Supplied material
========================================
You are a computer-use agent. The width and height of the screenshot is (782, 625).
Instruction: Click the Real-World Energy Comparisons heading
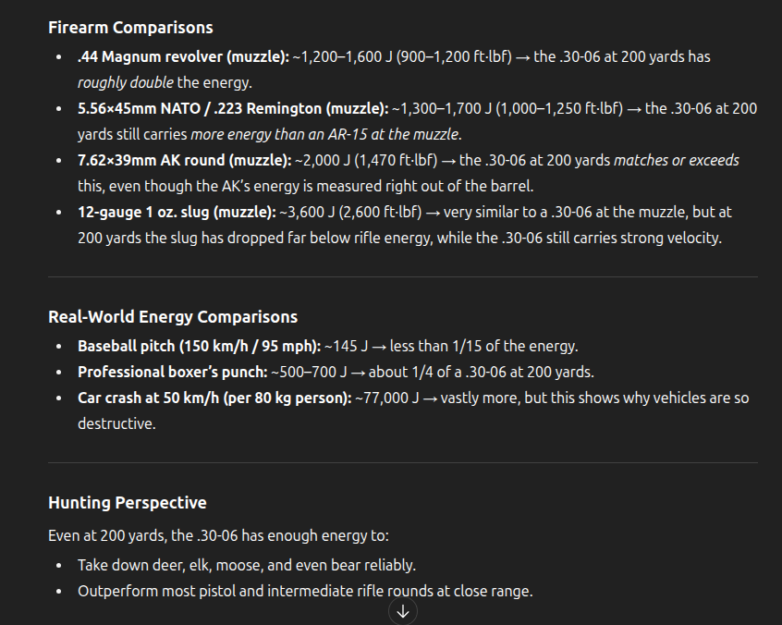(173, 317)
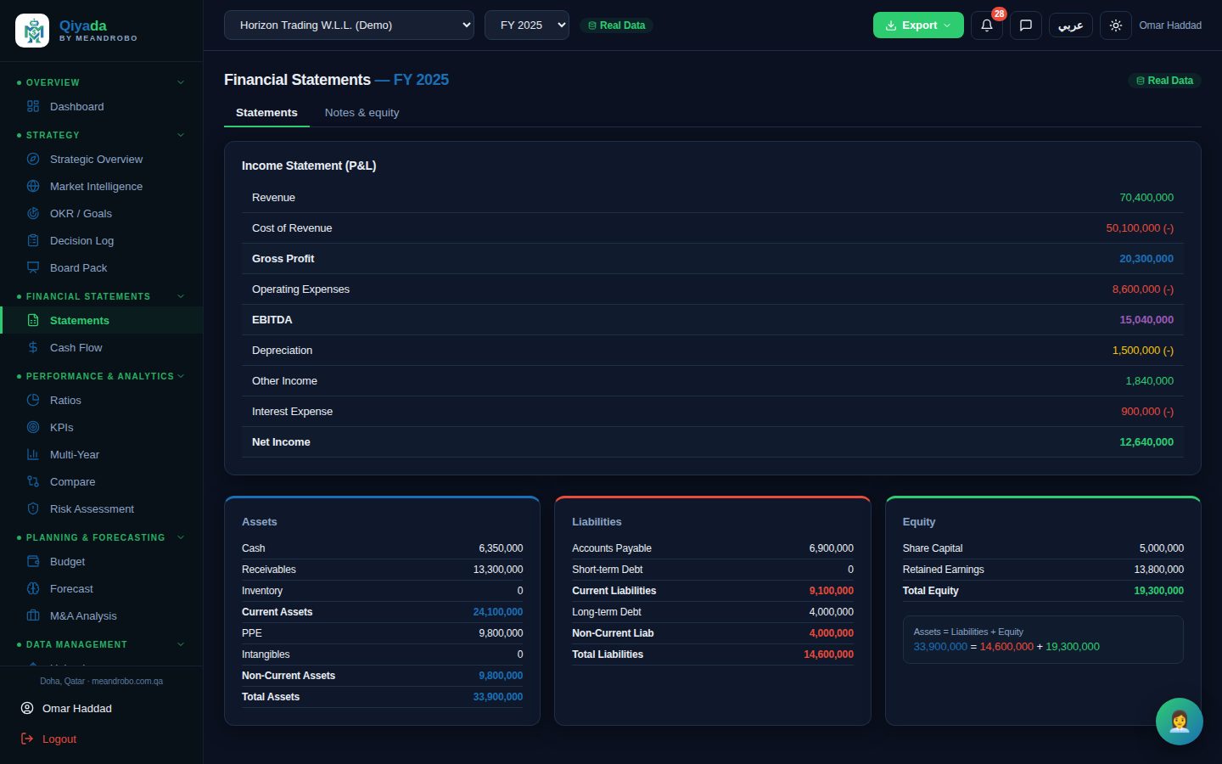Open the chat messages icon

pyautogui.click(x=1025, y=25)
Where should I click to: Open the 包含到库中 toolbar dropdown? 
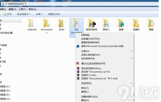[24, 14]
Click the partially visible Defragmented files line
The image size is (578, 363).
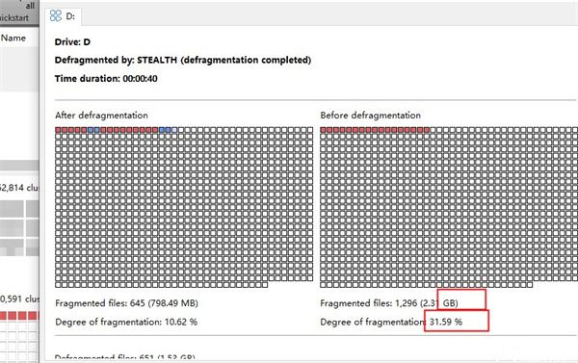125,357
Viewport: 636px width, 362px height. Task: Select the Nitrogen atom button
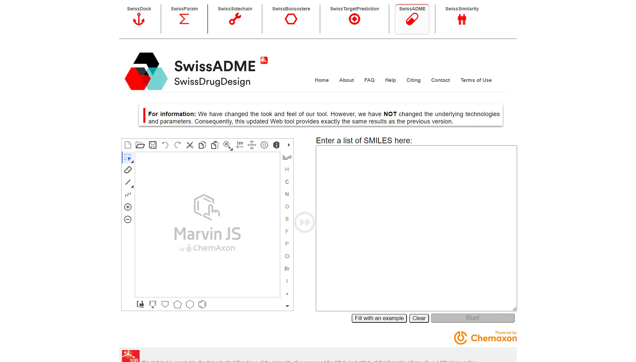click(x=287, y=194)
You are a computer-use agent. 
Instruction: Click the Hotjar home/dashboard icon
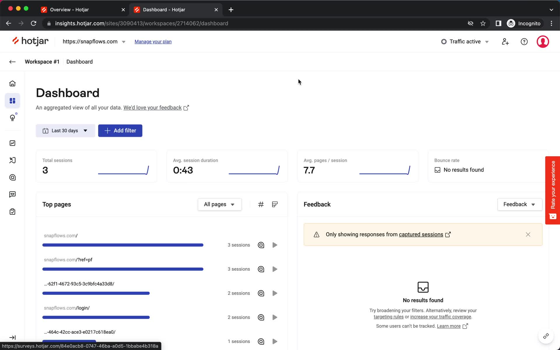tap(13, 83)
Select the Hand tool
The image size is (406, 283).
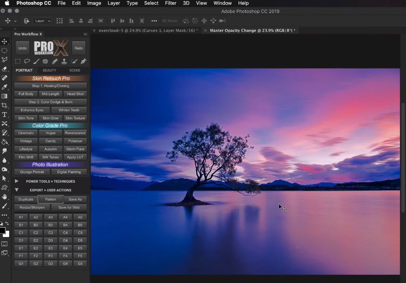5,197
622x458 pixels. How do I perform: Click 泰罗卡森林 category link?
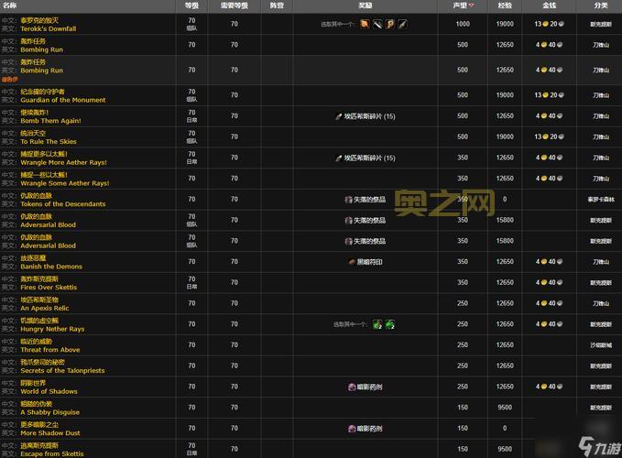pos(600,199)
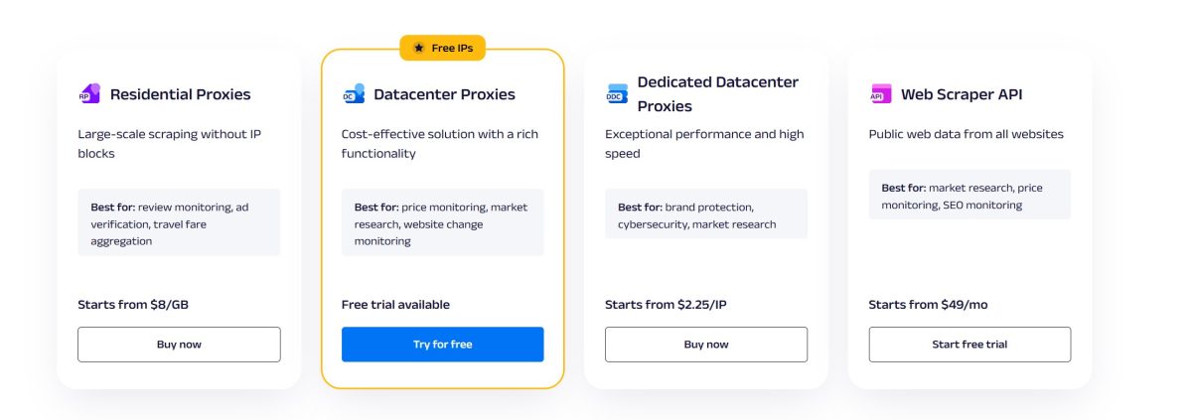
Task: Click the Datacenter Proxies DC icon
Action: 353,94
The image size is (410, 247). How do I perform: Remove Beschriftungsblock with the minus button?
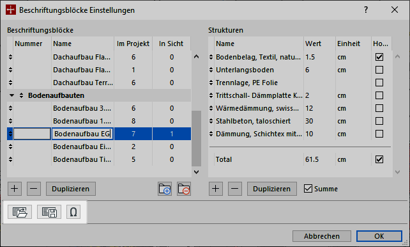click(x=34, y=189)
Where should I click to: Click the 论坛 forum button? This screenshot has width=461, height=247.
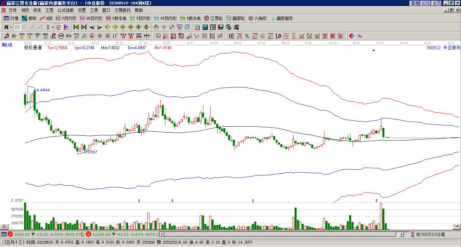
========================================
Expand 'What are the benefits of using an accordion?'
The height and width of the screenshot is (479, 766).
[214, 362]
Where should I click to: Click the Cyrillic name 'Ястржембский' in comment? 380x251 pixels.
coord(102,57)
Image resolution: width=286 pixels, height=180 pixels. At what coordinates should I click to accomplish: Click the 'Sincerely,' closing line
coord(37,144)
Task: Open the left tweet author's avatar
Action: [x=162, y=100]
========================================
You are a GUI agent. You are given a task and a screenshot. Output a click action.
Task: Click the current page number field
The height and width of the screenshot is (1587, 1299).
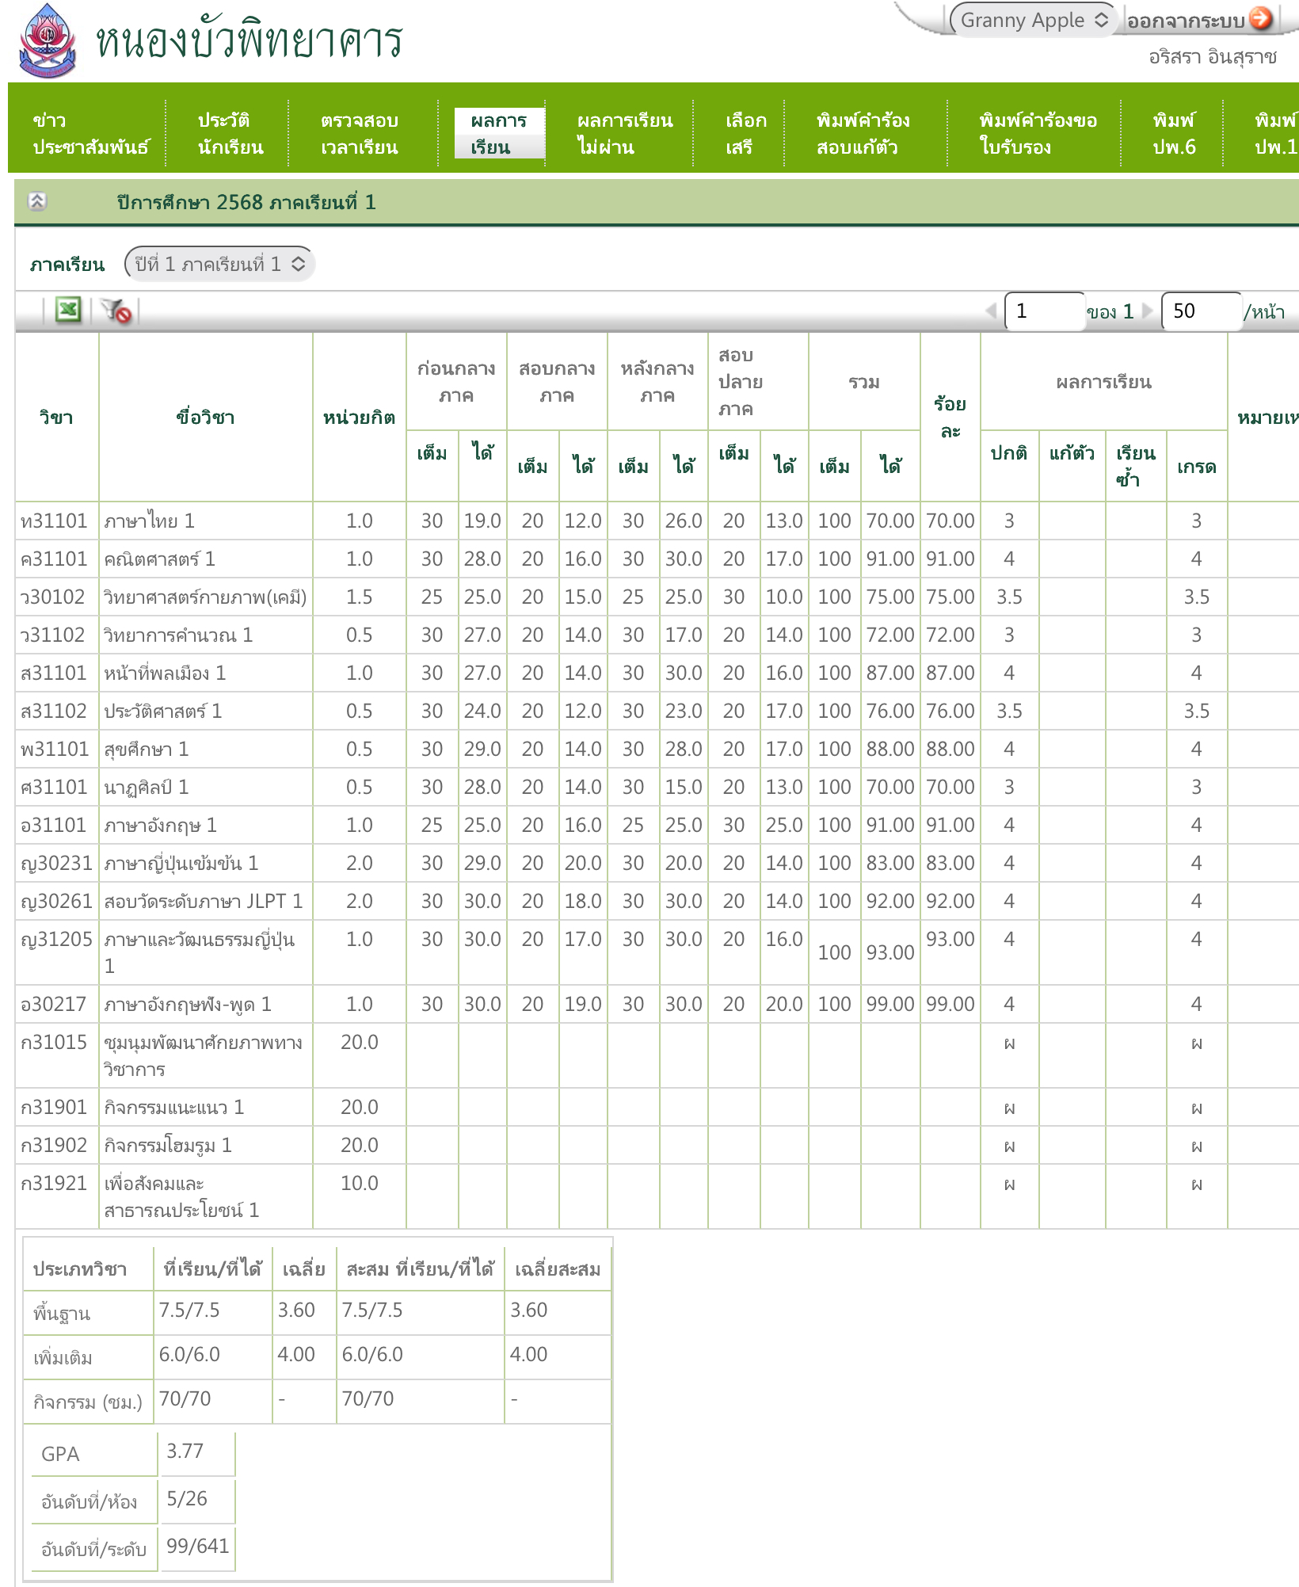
========================================
What you need to do
In the listing above, find the line holding "The image size is (406, 283)." and the line holding "Where should I click to: Click the 论坛". Reproduce those two lines and all between them exactly, leaving out pictures.

Final answer
The image size is (406, 283).
5,197
622x458 pixels. How do I perform: Click 泰罗卡森林 category link?
pos(600,199)
Task: Click the Datacenter Proxies DC icon
Action: 353,94
The image size is (410, 247). How do I perform: Remove Beschriftungsblock with the minus button?
click(x=34, y=189)
Where should I click to: Click the 论坛 forum button? This screenshot has width=461, height=247.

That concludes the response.